The zero-field point is closer to the smaller mass. The potential there is still negative, because both masses contribute negative potential.

Use energy conservation to show the escape-speed equation.

For escape, final kinetic energy at infinity is zero and final gravitational potential energy is zero.
\[ \frac{1}{2}mv^2 - \frac{GMm}{R} = 0 \] \[ \frac{1}{2}v^2 = \frac{GM}{R} \] \[ v = \sqrt{\frac{2GM}{R}} \]

Escape speed depends on the planet and launch radius, not on the mass of the object.

Graph focus

What the graphs are telling you

\(g\) against \(r\)

This falls as \(1/r^2\), so it drops quickly near the mass and then flattens out.

\(V_g\) against \(r\)

This follows \(-1/r\), so it always stays below zero and approaches zero from below.

Graph mistake

Students draw \(V_g\) crossing the axis. It should not: \(V_g\) tends to zero at infinity but remains negative at finite \(r\).

Graph mistake

Students sketch \(g\) and \(V_g\) with the same shape. They are different: \(g \propto 1/r^2\) and \(V_g \propto -1/r\).

Graph mistake

Students forget that the gradient of the \(V_g\)-graph is linked to field strength. Steeper graph means larger field strength magnitude.

Knowledge Check. Explain why the \(V_g\)-graph approaches zero from below as \(r\) becomes very large.

2 marks

Potential is defined as zero at infinity.
At any finite distance the potential is negative, but the magnitude decreases as distance increases.

Interactive

Interactive investigation: moving a test mass between two planets

Drag the probe along the line joining the two planets. The simulation reports real units:

field strengths in \(\mathrm{N\,kg^{-1}}\)
total potential in \(\mathrm{J\,kg^{-1}}\)
a prediction of the direction the probe would accelerate next

What to notice: the field can become zero between the masses, but the total potential stays negative.

\(g_L\): —

\(g_R\): —

\(g_{net}\): —

\(V_{total}\): —

What happens next?: —

\(M_L\) 6.0 \(M_R\) 9.0

Interactive

Force–distance graph: area = work done

Drag the two markers along the force–distance curve. The shaded area between them equals the work done in moving the chosen mass between those radii.

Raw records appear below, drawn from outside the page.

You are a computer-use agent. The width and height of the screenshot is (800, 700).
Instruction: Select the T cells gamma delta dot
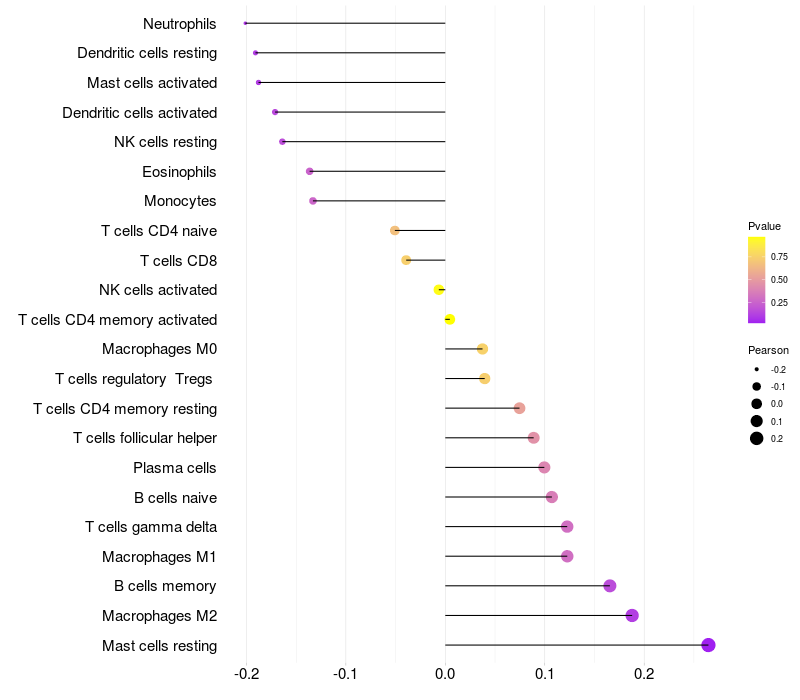click(567, 527)
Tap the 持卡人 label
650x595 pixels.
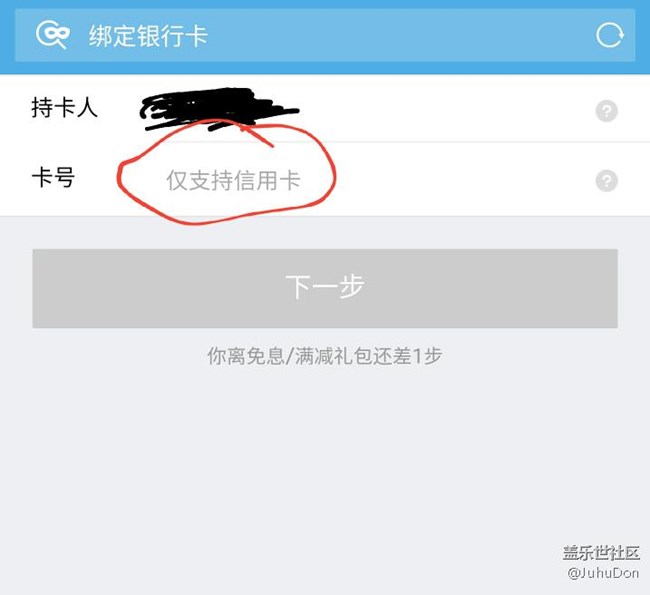tap(64, 108)
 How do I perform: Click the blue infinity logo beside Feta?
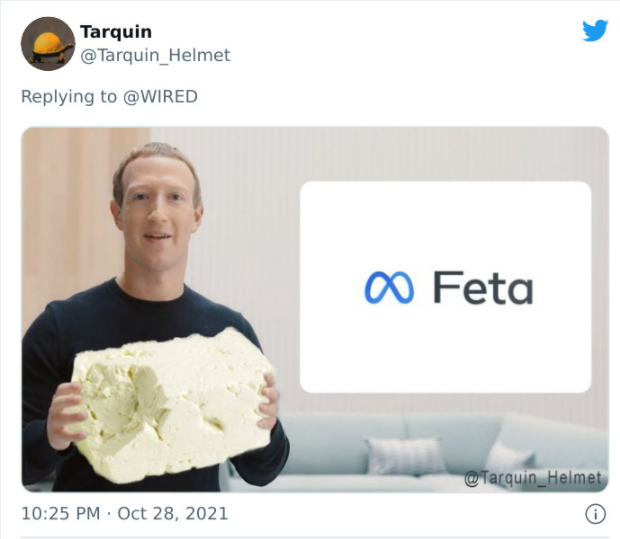389,287
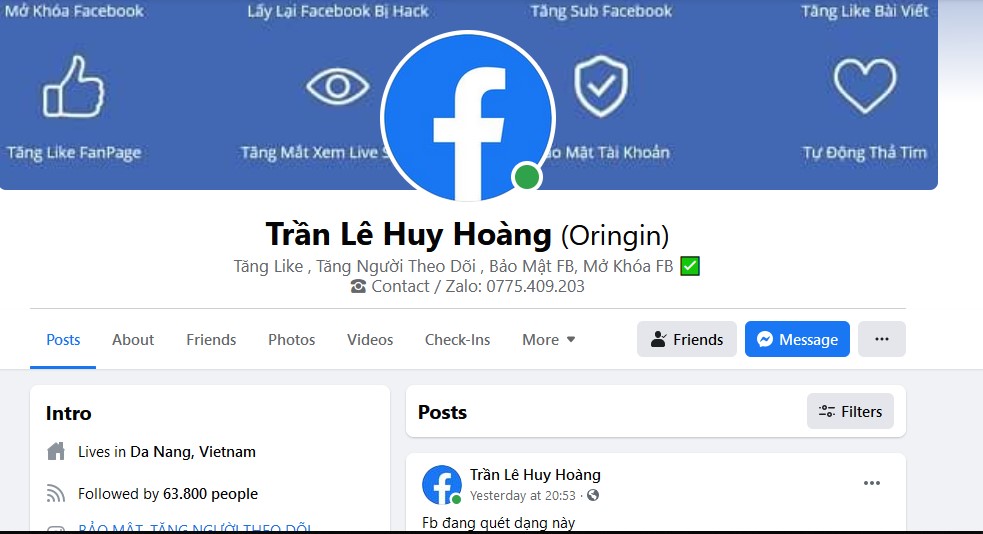Screen dimensions: 983x534
Task: Open the Yesterday at 20:53 post timestamp
Action: [523, 496]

Investigation task: Set \(r_1 = 1\,R_\oplus\) and \(r_2 = 3\,R_\oplus\). Record the work done. Now double the mass \(m\) — predict what happens to the work done before you move the slider. Try halving the planet mass \(M\). Can you explain your results using \(W = \Delta E_p = -\frac{GMm}{r_2} + \frac{GMm}{r_1}\)?

\(r_1\): —

\(r_2\): —

Work done: —

\(M\) 6.0 × 10²⁴ kg \(m\) 5 × 10³ kg

Exam practice

Exam-Style Questions

Write an expression for the gravitational potential at the surface of a planet of mass \(M\) and radius \(R\). [Based on OCR H556 June 2017 Q23a]

1 mark

\(V_g = -GM/R\)

Explain why there can be a point between two masses where the resultant gravitational field strength is zero, but the resultant gravitational potential is not zero.

4 marks

Field strength is a vector.
Between the masses the two fields act in opposite directions.
So equal magnitudes can cancel.
Potential is a scalar.
Both gravitational potentials are negative.
So they add to a negative value rather than zero.

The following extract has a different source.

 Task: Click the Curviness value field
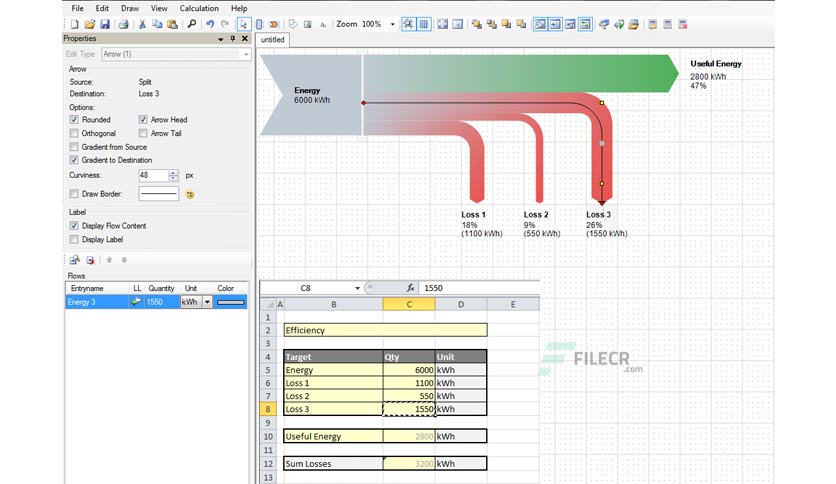(154, 175)
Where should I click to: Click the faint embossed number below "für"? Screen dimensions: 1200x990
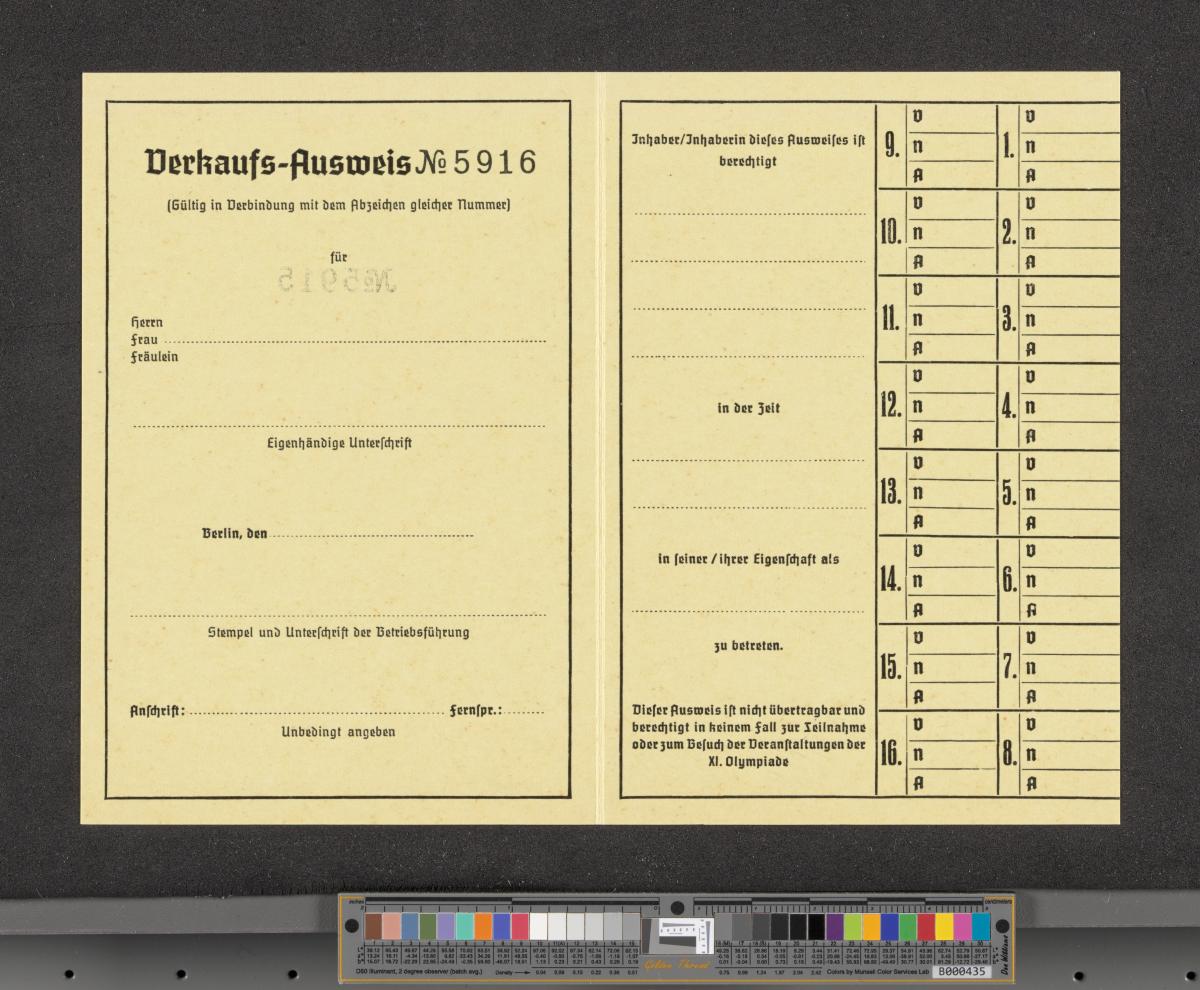point(338,281)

Show that for a circular orbit \(T^2 = \dfrac{4\pi^2}{GM}r^3\), and hence state Kepler’s third law.

5 marks

Set gravitational force equal to centripetal force.
\(GMm/r^2 = mv^2/r\)
Substitute \(v = 2\pi r/T\)
Rearrange to \(T^2 = 4\pi^2r^3/(GM)\)
State that \(T^2 \propto r^3\)

Two planets of masses \(3.0\times10^{24}\,\mathrm{kg}\) and \(7.0\times10^{24}\,\mathrm{kg}\) are separated by \(9.0\times10^7\,\mathrm{m}\). Calculate the point between them where the resultant gravitational field strength is zero.

5 marks

Let the distance from the smaller mass be \(x\).
\(G(3.0\times10^{24})/x^2 = G(7.0\times10^{24})/(9.0\times10^7-x)^2\)
Cancel \(G\), solve the equation.
\(x \approx 3.56\times10^7\,\mathrm{m}\)
Closer to the smaller mass.

Derive the escape-speed equation \(v = \sqrt{2GM/R}\) and state one reason why a real launch may require a greater speed than this ideal value.

4 marks

Use conservation of energy.
\(\tfrac12 mv^2 - GMm/R = 0\)
Rearrange to \(v = \sqrt{2GM/R}\)
Real-world reason: air resistance / atmosphere / non-instantaneous launch losses.

The gravitational field strength at the surface of a planet of radius \(R\) is \(g\). Write an expression for the gravitational field strength at a height \(h\) above the surface in terms of \(g\), \(R\) and \(h\).

2 marks

At height \(h\), distance from centre \(r = R + h\).
\(g' = GM/(R+h)^2 = g \times R^2/(R+h)^2\)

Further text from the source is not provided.